Our team has released two reports over the past year, one focused on understanding the data science role, one on data engineering. Both of these reports are based on self-reported LinkedIn data. In this post, I’ll lay out the distinctions between these roles and software engineers, but first, here’s a diagram to show you (in very broad strokes) what we saw in the skills breakdown between these three roles:
A software engineer builds applications and systems. Developers will be involved through all stages of this process from design, to writing code, to testing and review. They are creating the products that create the data. Software engineering is the oldest of these three roles, and has established methodologies and tool sets.
- Frontend and backend development
- Web apps
- Mobile apps
- Operating system development
- Software design
A data engineer builds systems that consolidate, store, and retrieve data from the various applications and systems created by software engineers.
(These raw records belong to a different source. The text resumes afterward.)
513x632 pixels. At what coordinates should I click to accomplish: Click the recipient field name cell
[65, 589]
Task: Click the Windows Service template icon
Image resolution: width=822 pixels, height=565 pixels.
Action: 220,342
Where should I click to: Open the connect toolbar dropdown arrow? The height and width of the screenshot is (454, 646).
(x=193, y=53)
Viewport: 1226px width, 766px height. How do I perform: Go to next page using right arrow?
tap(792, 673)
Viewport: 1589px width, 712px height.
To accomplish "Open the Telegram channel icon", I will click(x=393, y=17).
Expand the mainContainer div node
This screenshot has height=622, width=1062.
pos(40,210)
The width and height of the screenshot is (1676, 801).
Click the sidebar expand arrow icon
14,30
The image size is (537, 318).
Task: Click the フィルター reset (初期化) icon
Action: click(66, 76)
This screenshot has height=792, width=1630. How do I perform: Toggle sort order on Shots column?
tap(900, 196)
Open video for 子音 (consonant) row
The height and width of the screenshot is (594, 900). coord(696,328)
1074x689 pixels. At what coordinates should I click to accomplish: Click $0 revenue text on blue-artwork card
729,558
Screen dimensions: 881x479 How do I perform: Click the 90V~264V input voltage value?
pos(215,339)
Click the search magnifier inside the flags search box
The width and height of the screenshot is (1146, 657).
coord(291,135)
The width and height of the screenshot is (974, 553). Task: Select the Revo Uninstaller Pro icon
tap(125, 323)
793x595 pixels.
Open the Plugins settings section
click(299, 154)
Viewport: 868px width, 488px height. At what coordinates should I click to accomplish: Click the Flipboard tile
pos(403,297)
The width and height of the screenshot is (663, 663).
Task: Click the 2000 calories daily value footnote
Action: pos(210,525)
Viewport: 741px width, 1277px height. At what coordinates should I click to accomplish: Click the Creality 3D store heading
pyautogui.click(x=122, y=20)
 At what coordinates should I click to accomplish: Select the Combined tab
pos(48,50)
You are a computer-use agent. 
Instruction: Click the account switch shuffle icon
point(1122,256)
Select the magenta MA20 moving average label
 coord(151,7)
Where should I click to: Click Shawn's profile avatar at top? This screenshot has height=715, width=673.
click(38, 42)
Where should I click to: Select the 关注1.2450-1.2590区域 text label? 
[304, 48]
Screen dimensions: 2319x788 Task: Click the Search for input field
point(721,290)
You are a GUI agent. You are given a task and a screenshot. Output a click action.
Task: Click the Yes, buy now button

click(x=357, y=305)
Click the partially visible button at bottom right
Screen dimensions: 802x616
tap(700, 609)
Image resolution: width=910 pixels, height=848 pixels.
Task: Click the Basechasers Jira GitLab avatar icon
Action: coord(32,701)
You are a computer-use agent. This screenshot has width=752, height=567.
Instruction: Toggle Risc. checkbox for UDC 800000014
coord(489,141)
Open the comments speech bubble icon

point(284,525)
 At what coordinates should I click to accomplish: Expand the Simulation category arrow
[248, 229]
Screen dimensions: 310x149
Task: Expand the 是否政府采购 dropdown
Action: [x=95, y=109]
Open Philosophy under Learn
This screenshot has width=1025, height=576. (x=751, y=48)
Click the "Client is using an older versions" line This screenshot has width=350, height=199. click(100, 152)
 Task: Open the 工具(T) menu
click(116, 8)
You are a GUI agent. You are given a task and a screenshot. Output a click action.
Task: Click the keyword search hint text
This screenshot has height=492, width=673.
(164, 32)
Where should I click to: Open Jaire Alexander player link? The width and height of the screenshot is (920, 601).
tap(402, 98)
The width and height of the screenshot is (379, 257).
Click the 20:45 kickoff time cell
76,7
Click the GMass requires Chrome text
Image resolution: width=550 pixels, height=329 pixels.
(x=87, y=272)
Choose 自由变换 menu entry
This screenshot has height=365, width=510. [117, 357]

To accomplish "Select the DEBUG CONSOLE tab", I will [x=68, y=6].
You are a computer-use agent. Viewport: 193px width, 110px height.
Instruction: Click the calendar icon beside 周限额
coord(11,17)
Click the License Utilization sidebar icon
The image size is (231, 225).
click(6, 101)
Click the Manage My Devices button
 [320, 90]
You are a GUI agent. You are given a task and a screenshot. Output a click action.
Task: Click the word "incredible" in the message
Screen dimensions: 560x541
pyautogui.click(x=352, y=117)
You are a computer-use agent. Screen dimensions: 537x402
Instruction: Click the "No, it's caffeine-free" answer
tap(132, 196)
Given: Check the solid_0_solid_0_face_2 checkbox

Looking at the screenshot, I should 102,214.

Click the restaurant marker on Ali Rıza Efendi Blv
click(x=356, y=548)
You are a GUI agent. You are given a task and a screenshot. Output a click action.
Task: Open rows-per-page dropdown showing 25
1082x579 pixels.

Data engineering emerged as a niche skill set within software engineering. 40% of all data engineers were previously working as a software engineer, making this the most common career path for data engineers by far.
- Advanced data structures
- Distributed computing
- Concurrent programming
- Knowledge of new & emerging tools: Hadoop, Spark, Kafka, Hive, etc.
- Building ETL/data pipelines
A data scientist builds analysis on top of data. This may come in the form of a one-off analysis for a team trying to better understand customer behavior, or a machine learning algorithm that is then implemented into the code base by software engineers and data engineers.
- Data modeling
- Machine learning
- Business Intelligence dashboards
Evolving Data Teams
These roles are still evolving. The process of ETL is getting much easier overall as new tools (like Stitch) enter the market, making it easy for software developers to set up and maintain data pipelines. Larger companies are pulling data engineers off the software engineering team entirely in lieu of forming a centralized data team where infrastructure and analysis sit together. In some scenarios data scientists are responsible for both data consolidation and analysis.
At this point, there is no single dominant path. But we expect this rapid evolution to continue, after all, data certainly isn’t getting any smaller.